Let's go back to the Eighties. The mid-Eighties. The Cold War's not yet over, and we don't really trust those Russians, but we also don't want to go to war with them because what would follow would be a Very Bad Thing for the entire world. This dread of brinksmanship and the possibletipping point into nuclear oblivion is seeded throughout a lot of creative works from this era - even music. Even here in little old, Nuclear Free (tm) New Zealand.
Soviet Snow hails from Shona Laing's big comeback album South (1987); this version is a revamp of the earlier one on South's predecessor, Genre. In the time between albums the Cold War has lingered, perhaps a little less worryingly than the early 80s, but other, equally worrying events have unfolded.

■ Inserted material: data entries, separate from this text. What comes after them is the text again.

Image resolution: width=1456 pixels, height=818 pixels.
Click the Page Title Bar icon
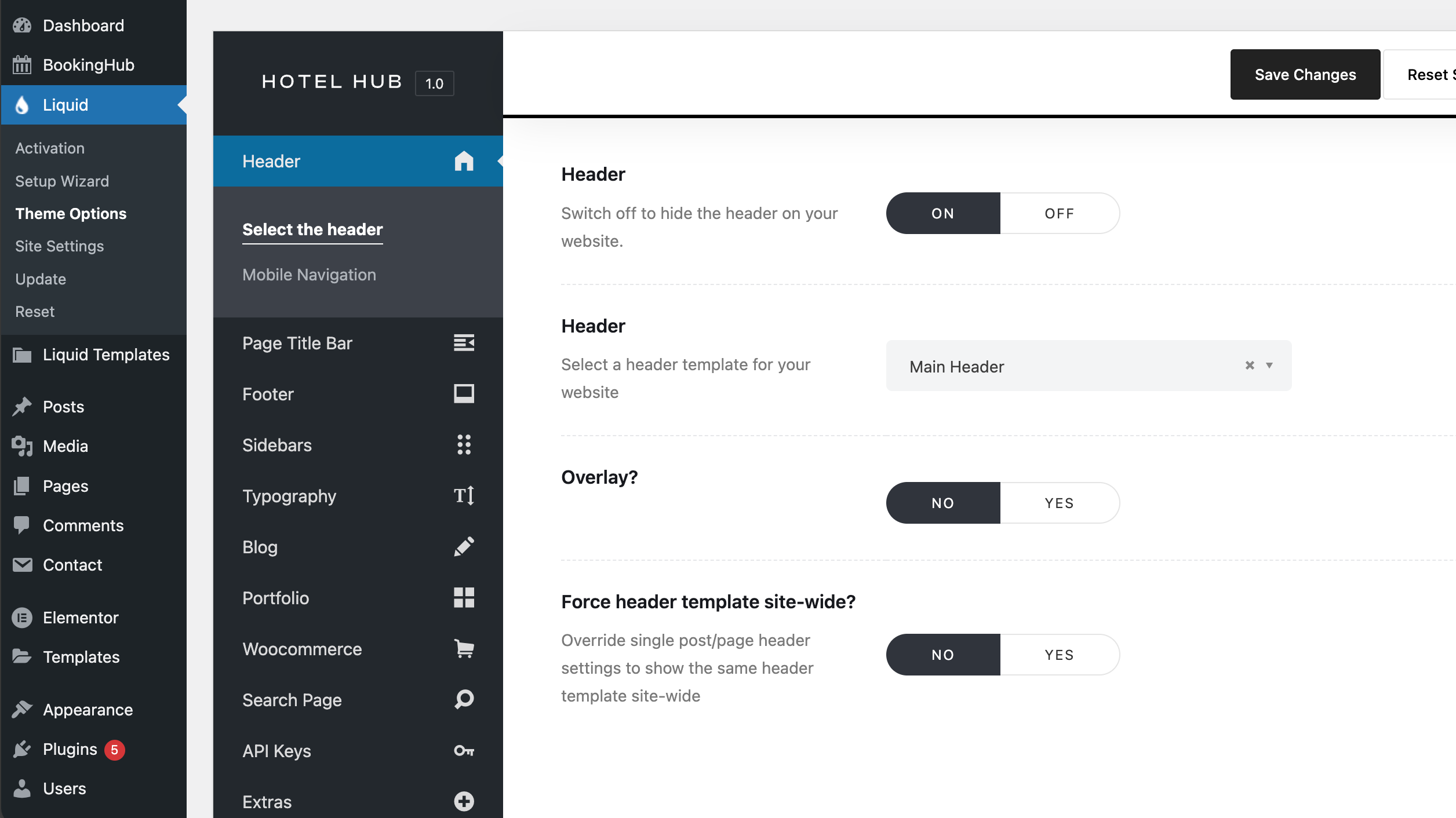[x=464, y=343]
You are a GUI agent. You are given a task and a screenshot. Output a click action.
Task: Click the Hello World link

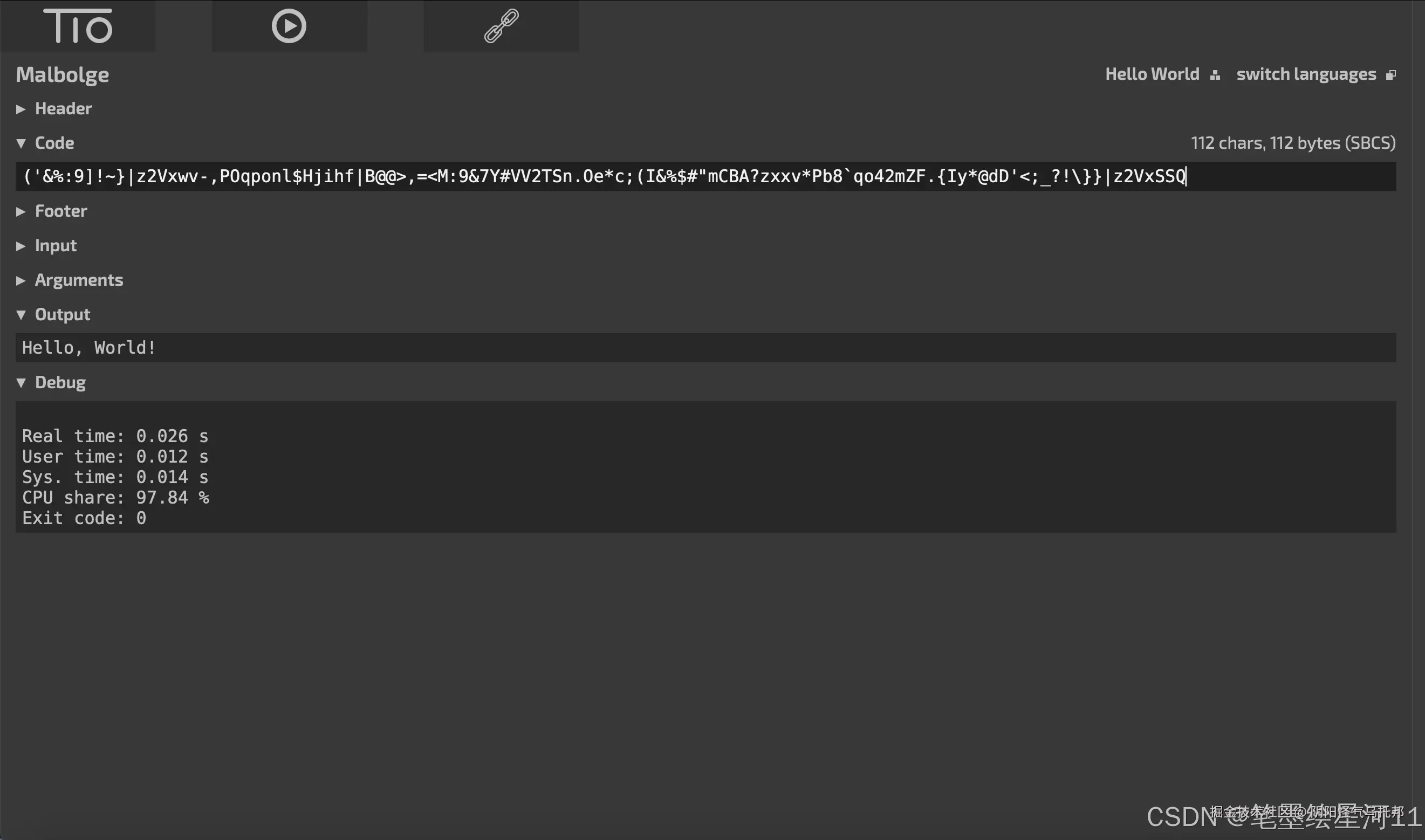pos(1152,74)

At the time of its release I took the song's title literally, being aware of panic across Europe of fallout drifting with weather currents across Europe and as far as Ireland following the catastrophe at Chernobyl. Laing's song of course was composed before the reactor meltdown, but the incident allows a second reading of the song's chorus and, if I might be so bold, grounds it a little:
Now we're wide awake, the world's aware
Radiation over Red Square
Creeping off to cross Roman roads
Fear of freezing in the Soviet snow
One eye on the winter - oh, just a hint of Soviet snow.

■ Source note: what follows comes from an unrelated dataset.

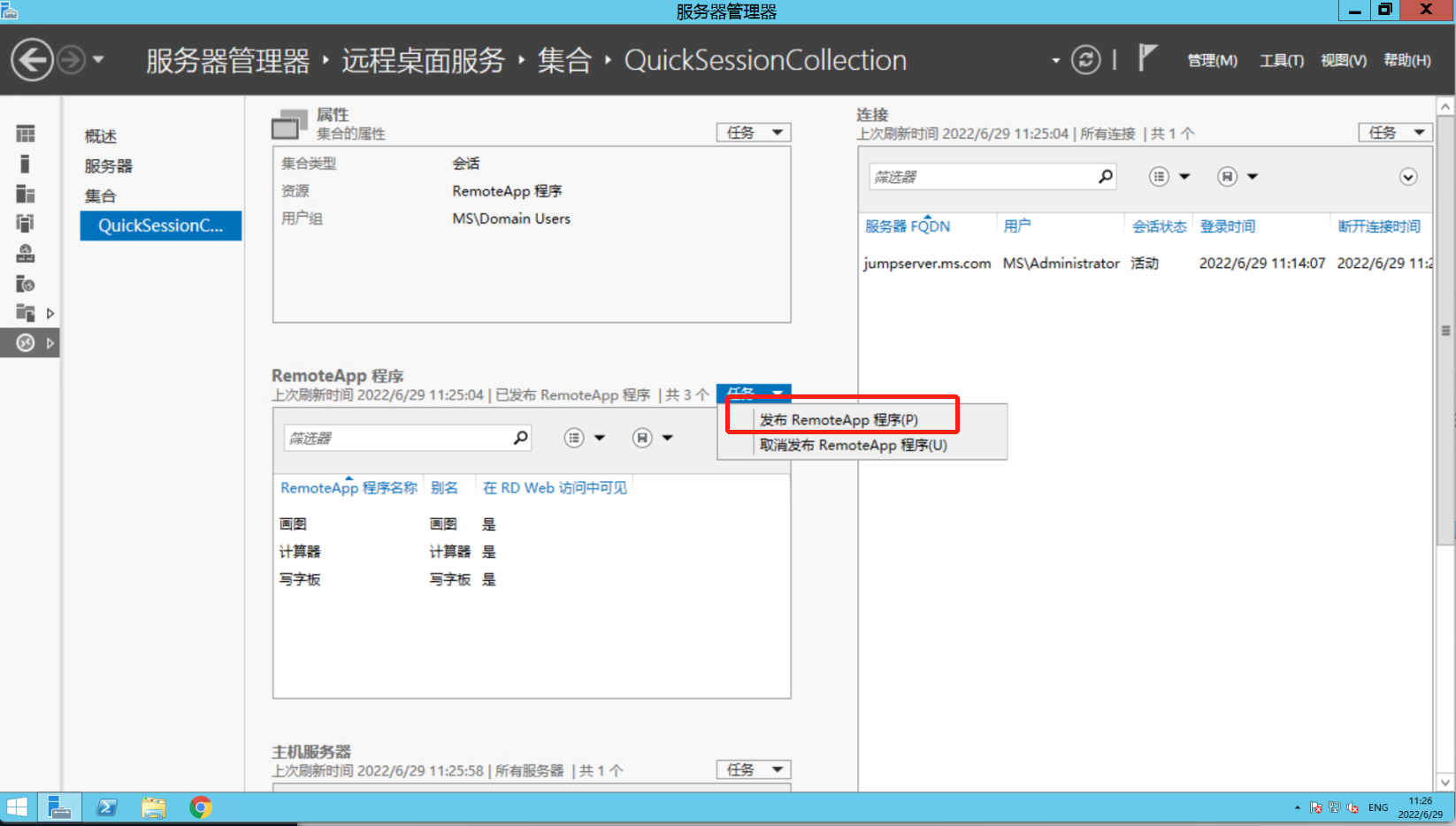Screen dimensions: 1456x826
Task: Open the 任务 dropdown for 主机服务器
Action: click(753, 769)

So there's that, at least.
The video is pure Eighties - all big caps CG text buzz words and video montages. And of course, there's the Soviet and Russian imagery and iconography,
none of it demystifying the Soviet Union of the Eighties, but anchoring
it in a jumble of popular associations, a visual word association game. Laing is a far cry from her long-haired, freckled teenaged Seventies self with spiky, cropped hair (the infamous 'femullet' is, as far as I can remember, only a feature of the video of her bigger hit (Glad I'm Not a) Kennedy), her face intruding from angles, like Rodchenko's Lilya Brik. One more single, Drive Baby Drive and Laing's career would shift again, back out of centre stage; but this song at least freezes a moment of Southern Hemisphere pre-Glasnost anxiety, two years before the Wall would fall and the thaw would begin.